# Records for the exercise
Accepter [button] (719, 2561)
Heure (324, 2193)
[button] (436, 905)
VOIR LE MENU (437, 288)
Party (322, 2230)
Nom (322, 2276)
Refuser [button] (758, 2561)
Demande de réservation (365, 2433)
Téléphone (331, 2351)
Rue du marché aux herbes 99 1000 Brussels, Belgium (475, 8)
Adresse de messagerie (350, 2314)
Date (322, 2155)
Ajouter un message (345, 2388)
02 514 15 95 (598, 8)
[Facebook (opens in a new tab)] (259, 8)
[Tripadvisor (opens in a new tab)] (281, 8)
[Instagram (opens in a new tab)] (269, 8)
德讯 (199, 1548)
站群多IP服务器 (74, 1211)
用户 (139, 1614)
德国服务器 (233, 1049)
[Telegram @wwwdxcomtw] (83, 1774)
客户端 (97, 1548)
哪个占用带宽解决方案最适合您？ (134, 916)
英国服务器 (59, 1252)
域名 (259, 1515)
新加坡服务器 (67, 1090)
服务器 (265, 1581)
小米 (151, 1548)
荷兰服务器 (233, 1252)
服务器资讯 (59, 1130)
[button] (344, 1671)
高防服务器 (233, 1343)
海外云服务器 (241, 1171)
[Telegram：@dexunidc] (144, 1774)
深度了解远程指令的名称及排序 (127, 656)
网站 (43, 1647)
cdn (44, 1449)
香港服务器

# Goal of the exercise
Lines before the one containing "Adresse de messagerie (350, 2314)" are not wanted; please set down that line and every line after it through the end of the material, exactly.

# Answer
Adresse de messagerie (350, 2314)
Date (322, 2155)
Ajouter un message (345, 2388)
02 514 15 95 (598, 8)
[Facebook (opens in a new tab)] (259, 8)
[Tripadvisor (opens in a new tab)] (281, 8)
[Instagram (opens in a new tab)] (269, 8)
德讯 (199, 1548)
站群多IP服务器 (74, 1211)
用户 (139, 1614)
德国服务器 (233, 1049)
[Telegram @wwwdxcomtw] (83, 1774)
客户端 (97, 1548)
哪个占用带宽解决方案最适合您？ (134, 916)
英国服务器 (59, 1252)
域名 (259, 1515)
新加坡服务器 (67, 1090)
服务器 (265, 1581)
小米 (151, 1548)
荷兰服务器 (233, 1252)
服务器资讯 (59, 1130)
[button] (344, 1671)
高防服务器 (233, 1343)
海外云服务器 (241, 1171)
[Telegram：@dexunidc] (144, 1774)
深度了解远程指令的名称及排序 (127, 656)
网站 (43, 1647)
cdn (44, 1449)
香港服务器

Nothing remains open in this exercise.